This article uses Project Open 3.5.0.0.1 for the example code. The technique described here has also been tested against 3.4.x.
If you’re using Project Open, you know that it includes a great Help Desk package called intranet-helpdesk. And if you’re like me, you diligently tested all of the functionality and came away pleased that it was so robust.
Until, that is, you (or worse — your users) get an error message like this:
Unable to create ticket:
Ticket Name 'My Computer is Broken' already exists.
The message is telling me that someone already entered a ticket whose Name was “My Computer is Broken.”
Project Open’s intranet-helpdesk won’t allow duplicate ticket names.

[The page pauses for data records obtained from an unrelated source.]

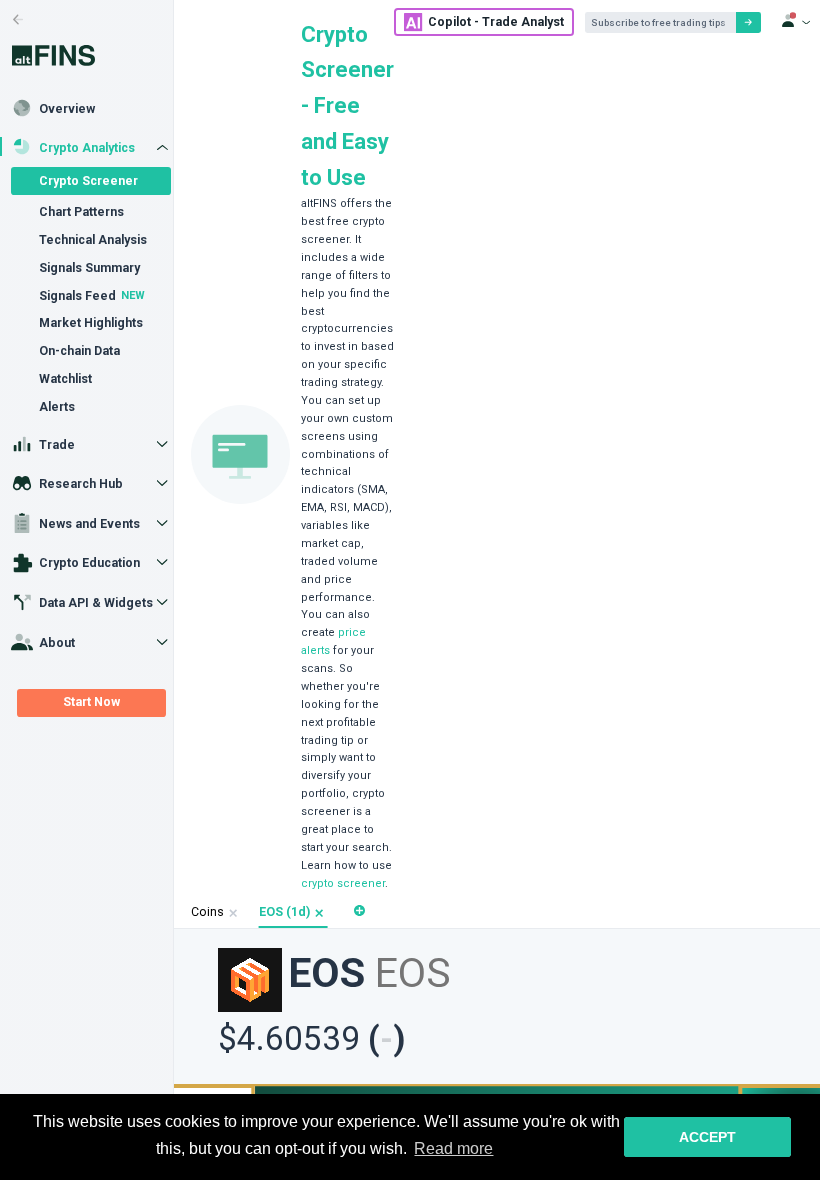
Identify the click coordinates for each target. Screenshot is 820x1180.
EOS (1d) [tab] (284, 912)
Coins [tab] (207, 912)
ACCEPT (707, 1137)
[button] (319, 913)
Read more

Imagine you’re trying to deploy Project Open to hundreds of people. Now, imagine telling those same people that they can never, ever enter the same Help Desk ticket name. When they ask, “Well, how will I know?”, you’ll have to tell them something like, “Uh, you’ll have to search the names of all open and closed tickets. But I’ll be happy to train you on the search engine!”
They’re probably point and stare. At the very least, they’re whisper behind your back.
That’s not a compelling vision, is it? Not a ringing endorsement of open source software. And it’s certainly not a career-enhancing move.
Fortunately, this is easily repaired by editing new.tcl in the intranet-helpdesk package. The full path to the file is (in my Linux installation):
/web/projop/packages/intranet-helpdesk/www/new.tcl
Locate the code that looks like this:
} -new_data {
set message ""
if {[info exists ticket_note]} { append message $ticket_note }
if {[info exists ticket_description]} { append message $ticket_description }
if {![exists_and_not_null project_name]} { set project_name $ticket_name}
set ticket_id [im_ticket::new \
-ticket_sla_id $ticket_sla_id \
-ticket_name $ticket_name \
-ticket_nr $ticket_nr \
-ticket_customer_contact_id $ticket_customer_contact_id \
-ticket_type_id $ticket_type_id \
-ticket_status_id $ticket_status_id \
-ticket_start_date $start_date \
-ticket_end_date $end_date \
-ticket_note $message \
Notice the code that sets the ticket’s name? It looks like this:
-ticket_name $ticket_name \
Too prevent duplicate names, we appended the ticket’s number to the ticket name. Since ticket numbers never duplicate (well, almost never — an article’s coming about that soon), you’re pretty much guaranteed to have a unique name. Here’s what the modified code looks like:
} -new_data {
set message ""
if {[info exists ticket_note]} { append message $ticket_note }
if {[info exists ticket_description]} { append message $ticket_description }
if {![exists_and_not_null project_name]} { set project_name $ticket_name}
set ticket_id [im_ticket::new \
-ticket_sla_id $ticket_sla_id \
-ticket_name "$ticket_name ($ticket_nr)" \
-ticket_nr $ticket_nr \
-ticket_customer_contact_id $ticket_customer_contact_id \
-ticket_type_id $ticket_type_id \
-ticket_status_id $ticket_status_id \
-ticket_start_date $start_date \
-ticket_end_date $end_date \
-ticket_note $message \
Notice that the specific line of code now reads:
-ticket_name "$ticket_name ($ticket_nr)" \
Now, Project Open will append the ticket number in parenthesis to every ticket name. When a user enter “My Computer is Broken”, the system will convert it to something like “My Computer is Broken (4118).”
That should give your users one less reason to curse your name!